__EXERCISE GOAL__. Reproduce only this stretch of the listing below: from the line with "Where should I" through the line with "The width and height of the screenshot is (493, 279).", exactly as written, with pictures excluded.
━━━━━ DATA RECORDS
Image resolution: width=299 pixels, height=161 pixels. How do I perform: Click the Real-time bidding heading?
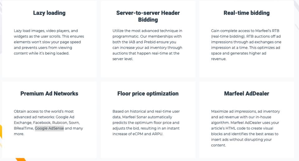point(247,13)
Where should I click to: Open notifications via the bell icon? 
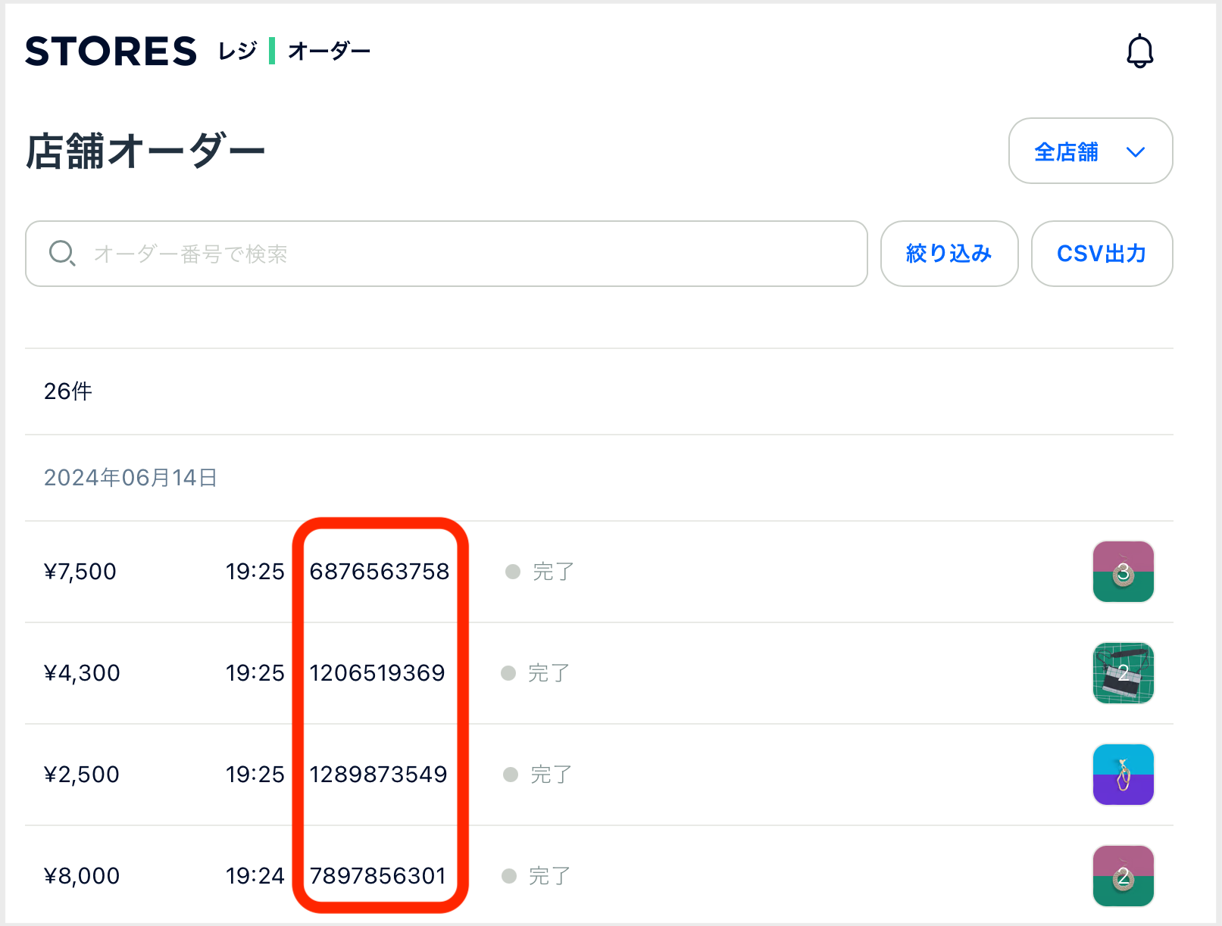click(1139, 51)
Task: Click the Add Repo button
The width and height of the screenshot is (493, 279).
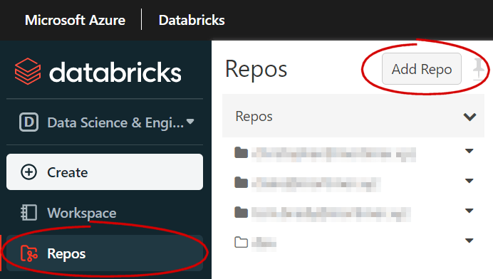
━━━━━━━━━━
━━━━━ DATA RECORDS
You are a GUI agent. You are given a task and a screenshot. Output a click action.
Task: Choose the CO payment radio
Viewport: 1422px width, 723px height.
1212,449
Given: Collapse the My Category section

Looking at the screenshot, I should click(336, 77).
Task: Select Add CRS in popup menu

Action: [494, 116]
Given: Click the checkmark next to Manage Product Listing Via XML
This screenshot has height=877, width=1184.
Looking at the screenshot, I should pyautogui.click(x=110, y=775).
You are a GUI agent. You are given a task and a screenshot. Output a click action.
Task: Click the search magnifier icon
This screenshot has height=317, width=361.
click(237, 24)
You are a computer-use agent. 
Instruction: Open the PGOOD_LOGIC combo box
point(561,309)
━━━━━━━━━━
━━━━━ DATA RECORDS
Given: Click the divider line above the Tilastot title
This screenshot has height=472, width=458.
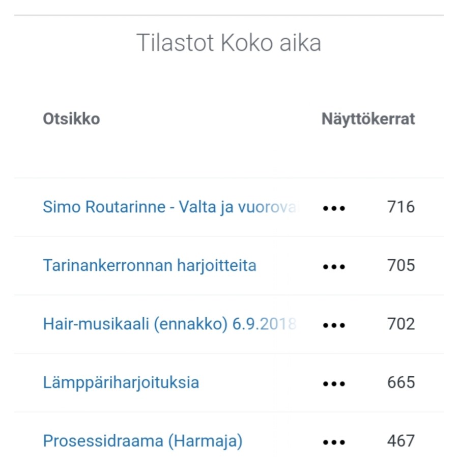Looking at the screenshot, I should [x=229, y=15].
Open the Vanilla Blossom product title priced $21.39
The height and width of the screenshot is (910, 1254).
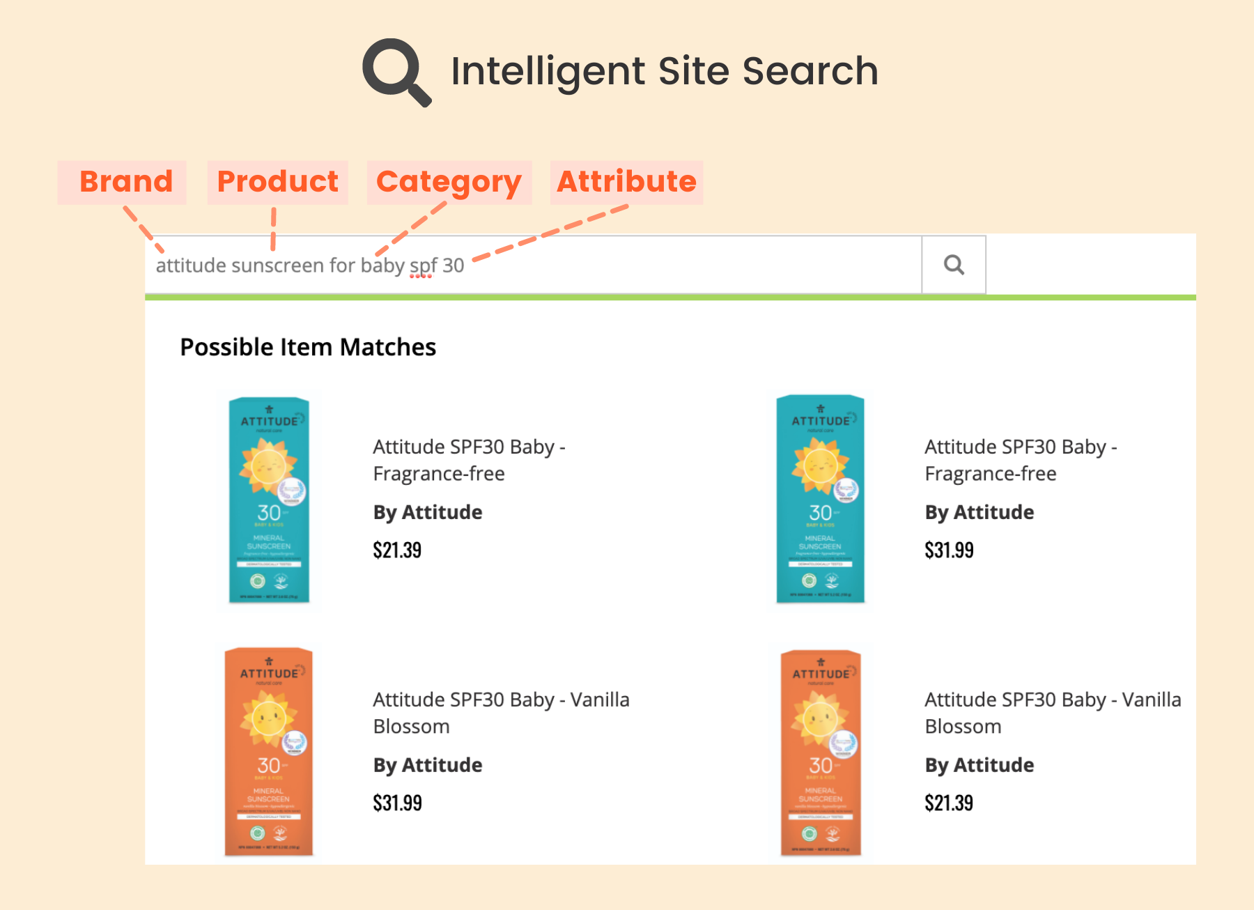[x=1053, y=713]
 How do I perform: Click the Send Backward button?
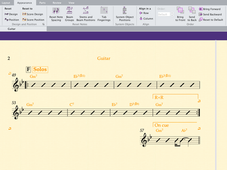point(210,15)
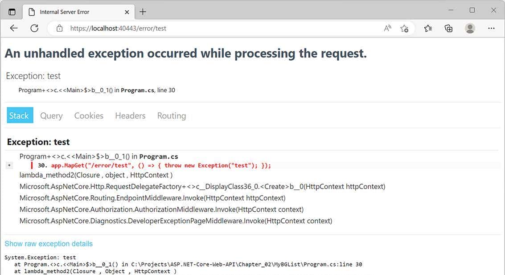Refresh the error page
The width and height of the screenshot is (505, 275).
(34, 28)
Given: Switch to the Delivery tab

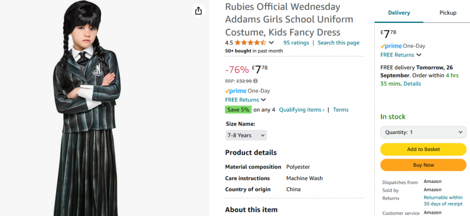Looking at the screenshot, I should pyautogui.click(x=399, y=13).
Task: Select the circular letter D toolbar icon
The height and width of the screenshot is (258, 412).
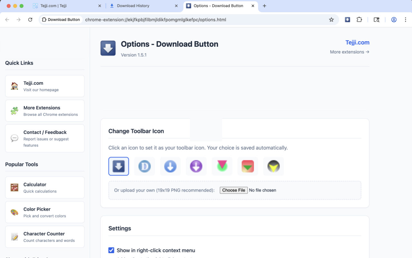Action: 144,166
━━━━━━━━━━
__RESPONSE AREA__.
Where should I click to: Open notifications via the bell icon? 
click(1139, 51)
Task: Click the Add Repo button
The width and height of the screenshot is (493, 279).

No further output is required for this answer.